| Task statement |
The output has to be the full set of records, reproduced exactly, minus any picture.

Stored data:

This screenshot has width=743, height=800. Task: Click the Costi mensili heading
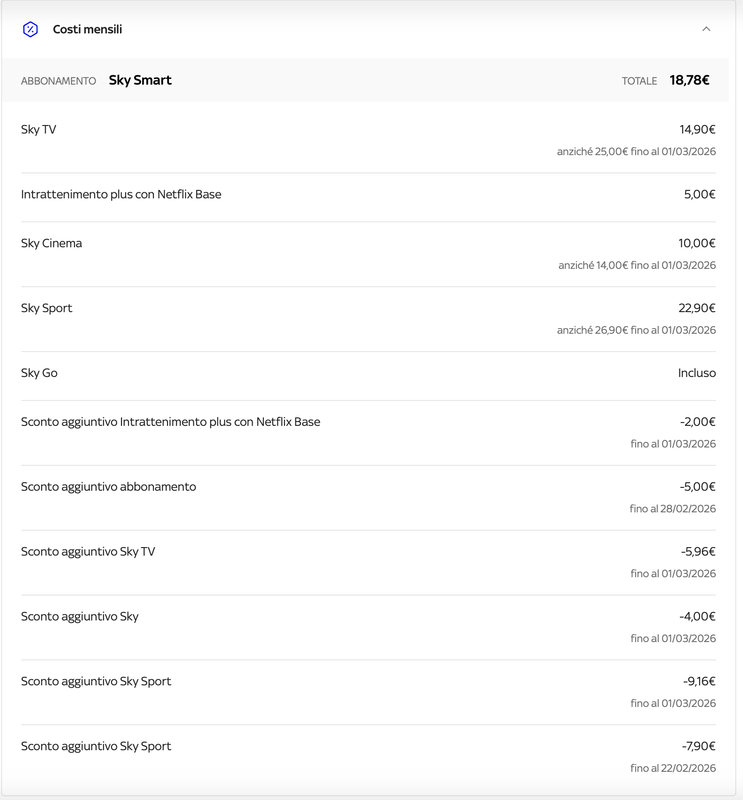coord(87,30)
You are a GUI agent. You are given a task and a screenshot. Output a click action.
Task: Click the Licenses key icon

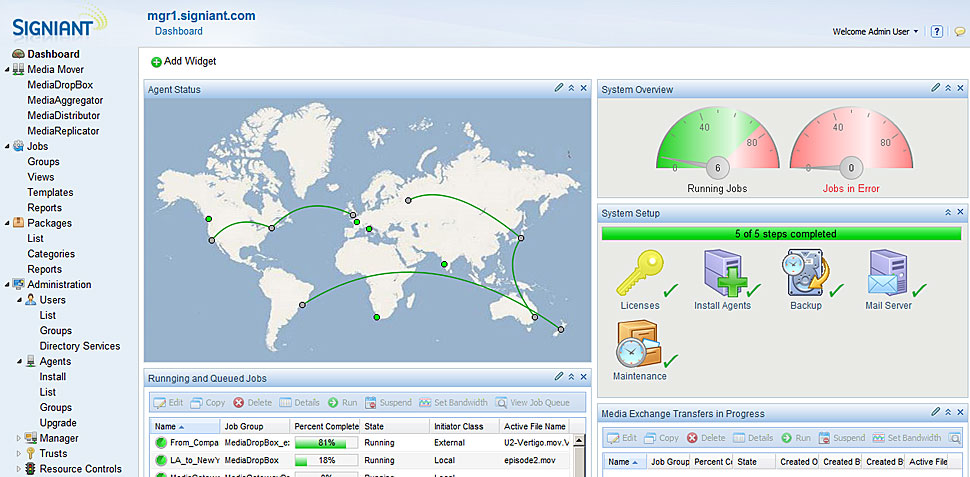coord(639,272)
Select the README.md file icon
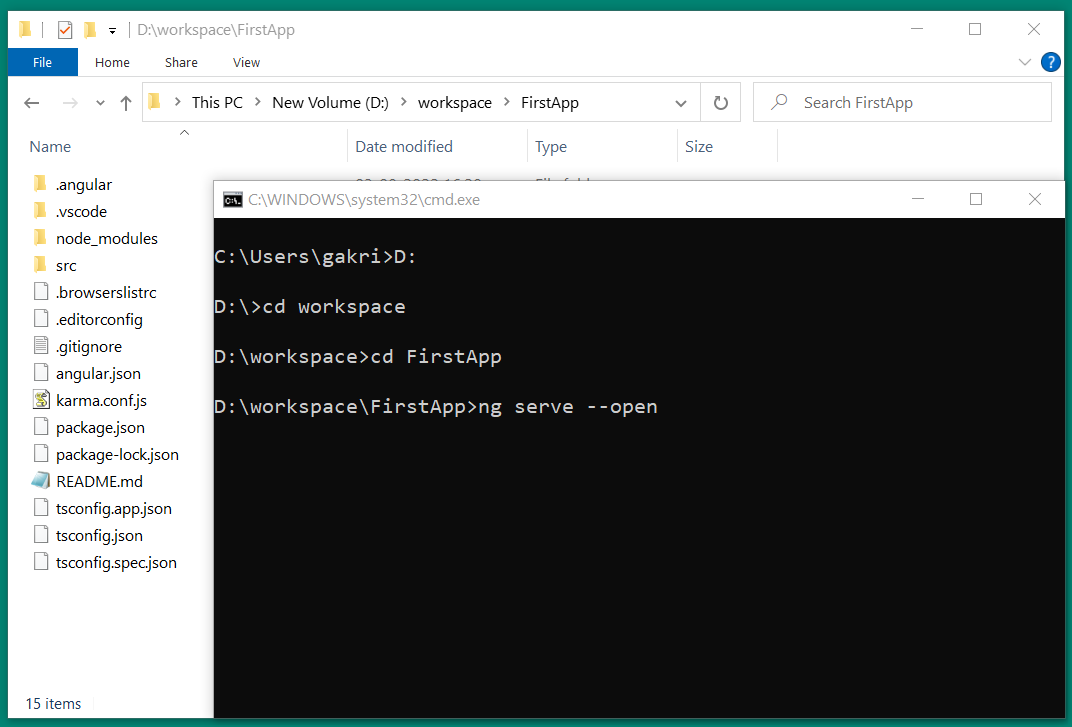The image size is (1072, 727). point(41,481)
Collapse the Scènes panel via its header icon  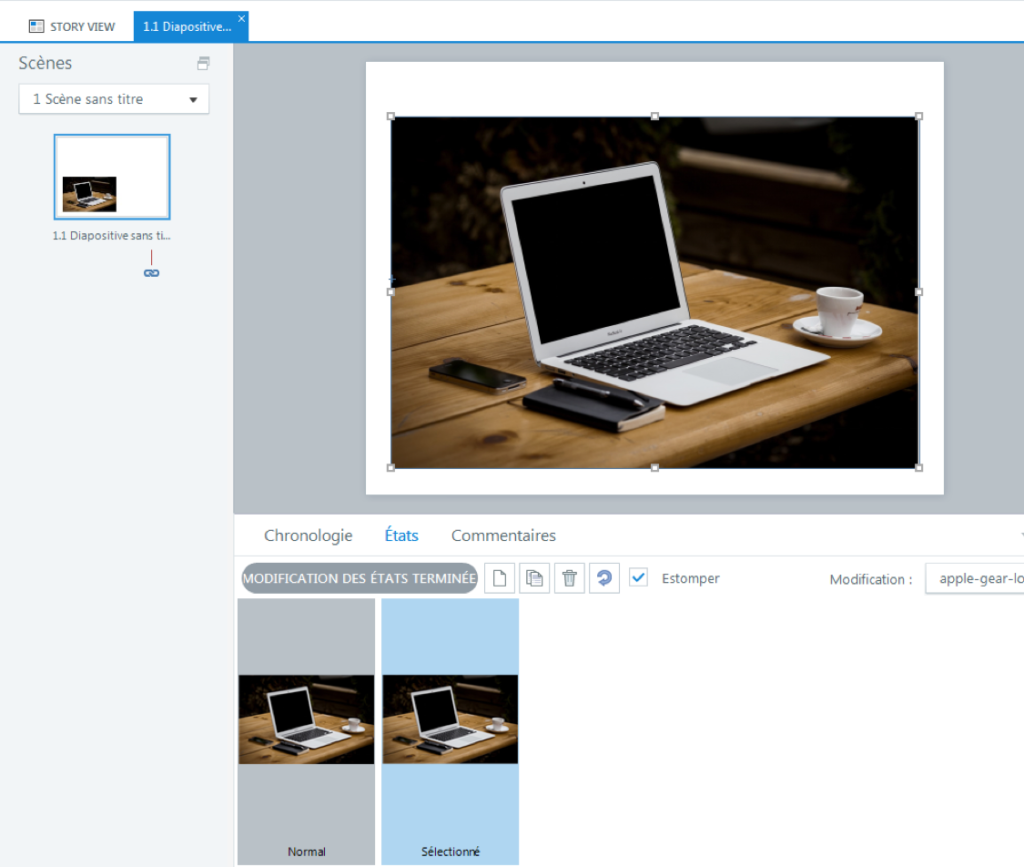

| Written reply |
This screenshot has width=743, height=800. Task: Click the Costi mensili heading
coord(87,30)
You are a GUI agent. You are given a task and a screenshot. Output a click action.
Task: Click the Licenses key icon

coord(639,272)
Select the README.md file icon
The image size is (1072, 727). point(41,481)
Collapse the Scènes panel via its header icon  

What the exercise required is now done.